Neil Aggett was also rearrested in late 1981 and died in detention at John Vorster Square in February 1982. In 2020, Njikelana testified at an inquest into Aggett's death, describing the torture he had been subjected to and his last encounters with Aggett in detention. He said that he did not believe that Aggett had committed suicide, a belief confirmed by the findings of the inquest.

=== Treason Trial: 1985–1986 ===

In 1985, Njikelana and three SAAWU colleagues, along with another 12 UDF-affiliated activists, were charged with treason in the highly publicised Pietermaritzburg Treason Trial, heard in the Supreme Court Natal Division. Although most of the defendants were freed in December that year, the trial of the SAAWU defendants continued until June 1986, when the charges against them were dropped abruptly.

In 1987, SAAWU merged into the new National Education, Health and Allied Workers' Union (NEHAWU). Njikelana later served as NEHAWU's general secretary.

== Post-apartheid political career ==
After the end of apartheid, Njikelana represented the African National Congress (ANC) as a local councillor in the City of Johannesburg's Eastern Metropolitan Council from 1995 to 1998; he was assigned to the municipality's urban planning and development portfolio. He was also a member of the executive of the ANC's branches in Hillbrow, Sunnyside, and Yeoville, and he was a member of the South African Communist Party.

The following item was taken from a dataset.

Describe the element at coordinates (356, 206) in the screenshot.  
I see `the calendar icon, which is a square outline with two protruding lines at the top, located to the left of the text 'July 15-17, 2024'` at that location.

In the 2004 general election, he was elected to represent the ANC in the Gauteng constituency of the National Assembly. He was re-elected in 2009 from the national party list, and during his second term, he chaired the Portfolio Committee on Energy. In addition, in 2009, the ANC nominated him to serve in the Pan African Parliament. Although he stood for election to a third term in the National Assembly 2014, he did not win a seat.

== Career in business ==
After leaving Parliament, Njikelana became a businessman and consultant in the energy sector. From 2015 to 2018, he was a research fellow at the University of Johannesburg's Centre for Competition, Regulation and Economic Development, and he is a former chairperson of the South African Independent Power Producers Association.